### Raw records ###

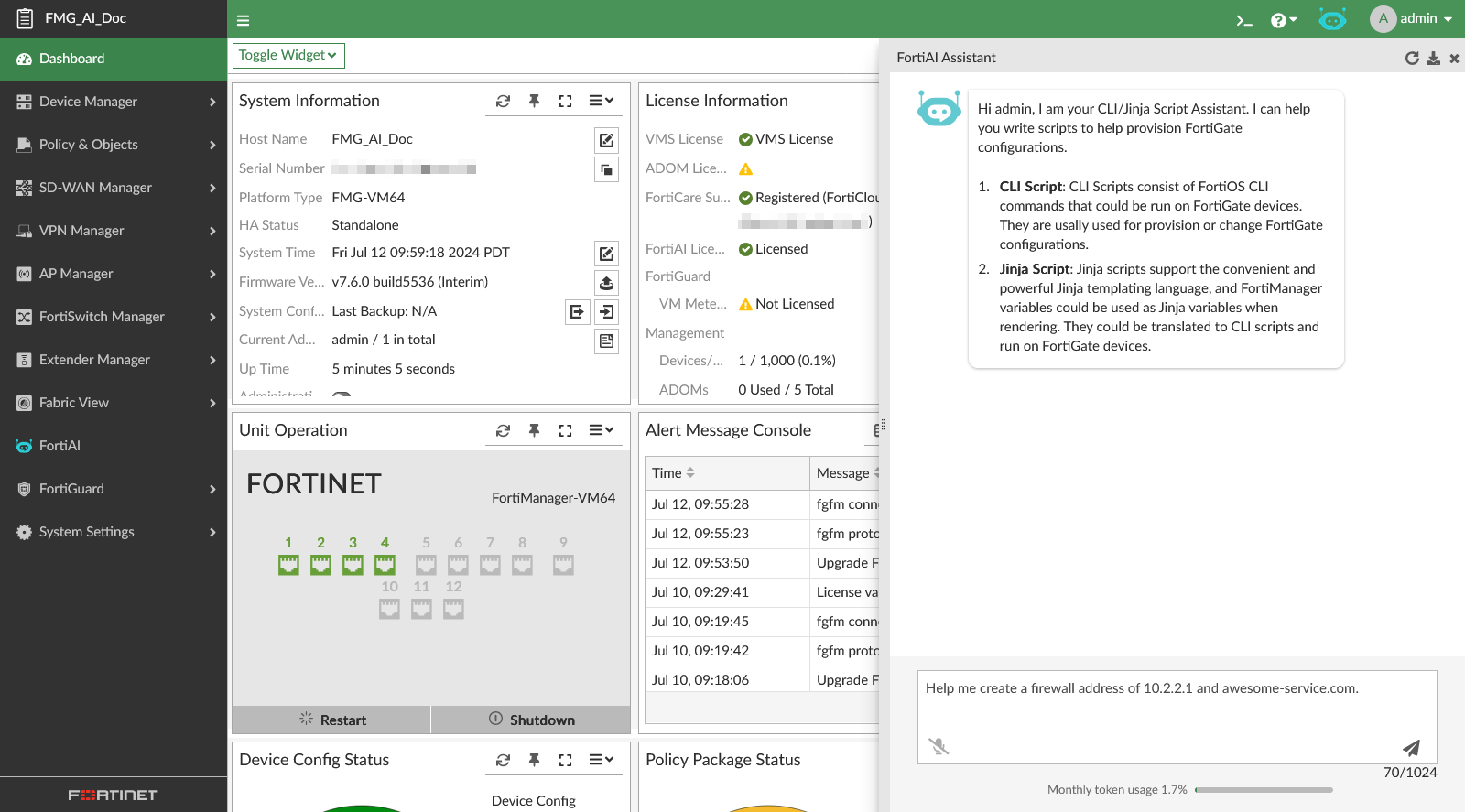This screenshot has height=812, width=1465.
Task: Upgrade firmware using the upload icon
Action: click(x=606, y=283)
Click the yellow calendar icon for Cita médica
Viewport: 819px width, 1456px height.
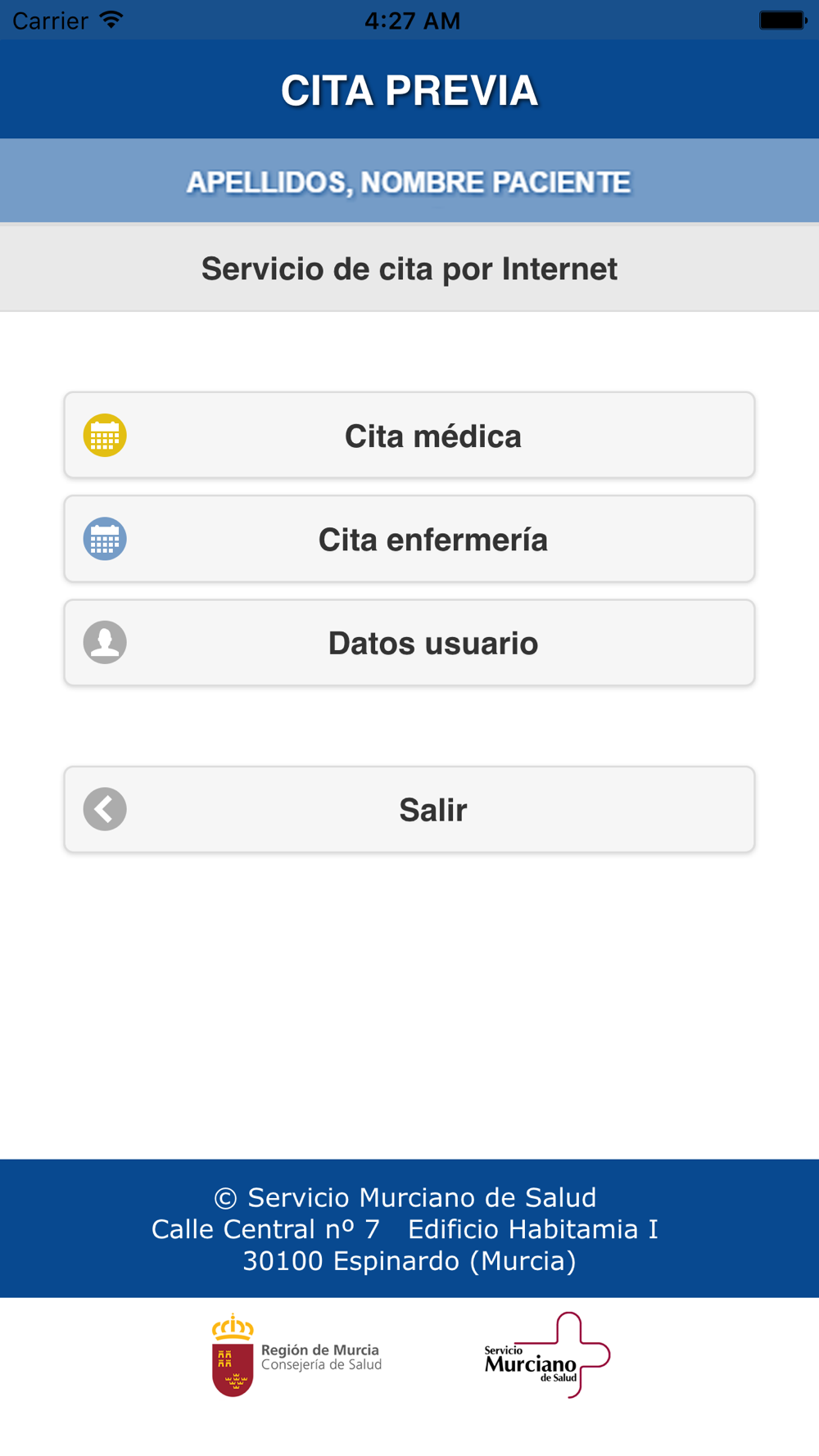tap(105, 435)
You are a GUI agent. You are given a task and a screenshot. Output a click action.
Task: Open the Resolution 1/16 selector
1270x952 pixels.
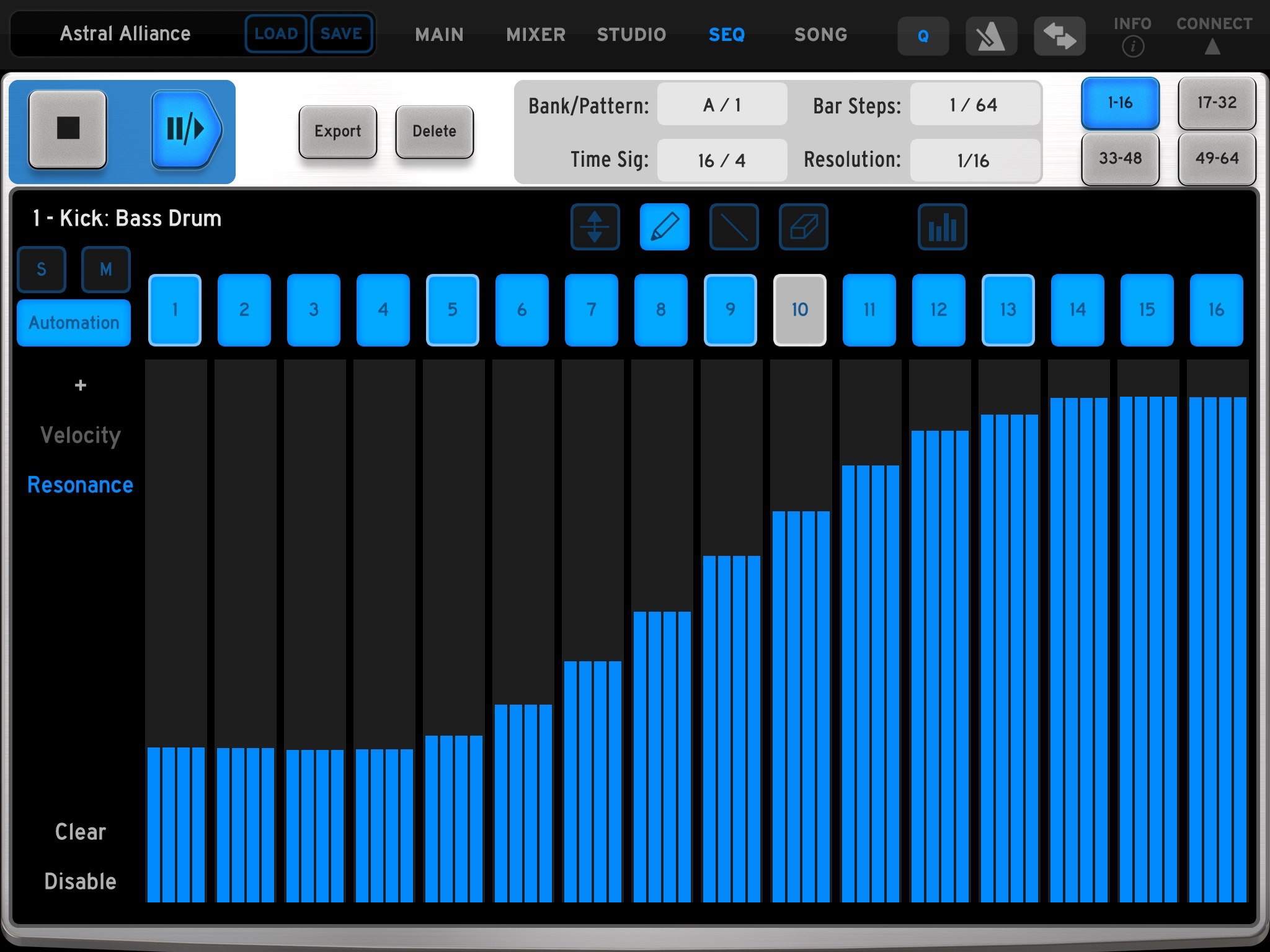click(974, 161)
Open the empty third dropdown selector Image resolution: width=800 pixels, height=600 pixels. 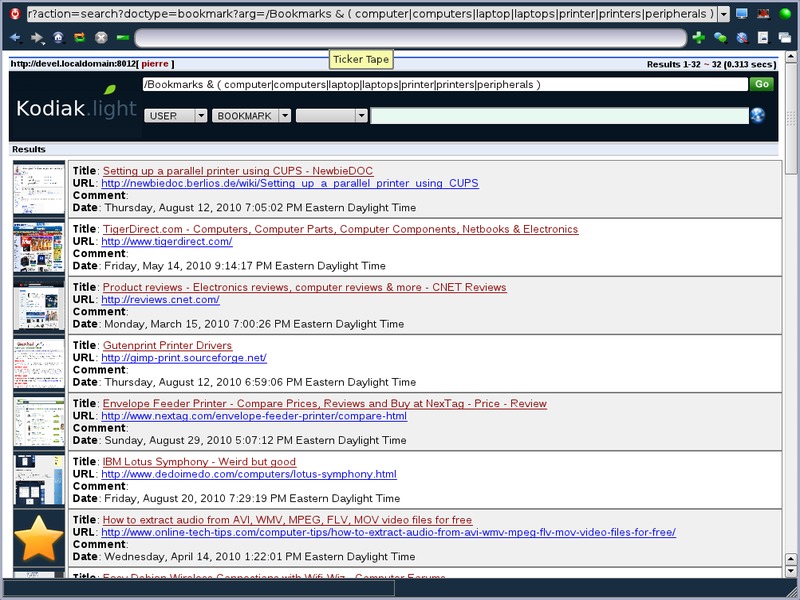pos(332,116)
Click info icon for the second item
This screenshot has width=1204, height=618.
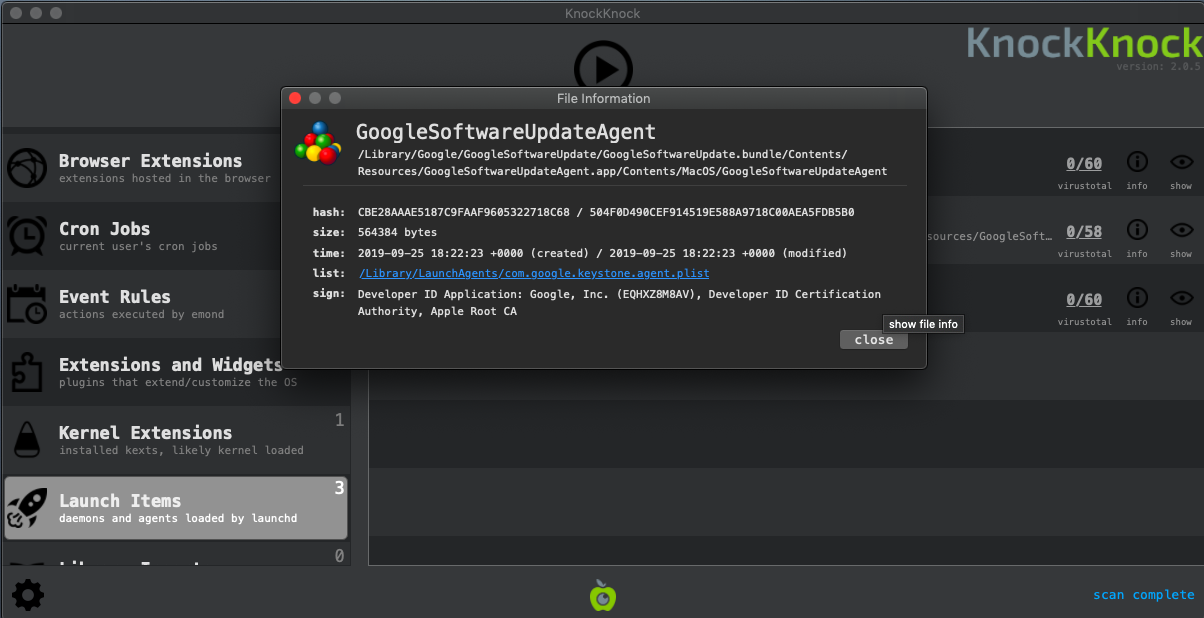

###

## What you need to do
Copy the lines verbatim from the one with "Click info icon for the second item" through the end of the lines, including both ends. Omit the pictures from your answer.

## Written answer
Click info icon for the second item
This screenshot has width=1204, height=618.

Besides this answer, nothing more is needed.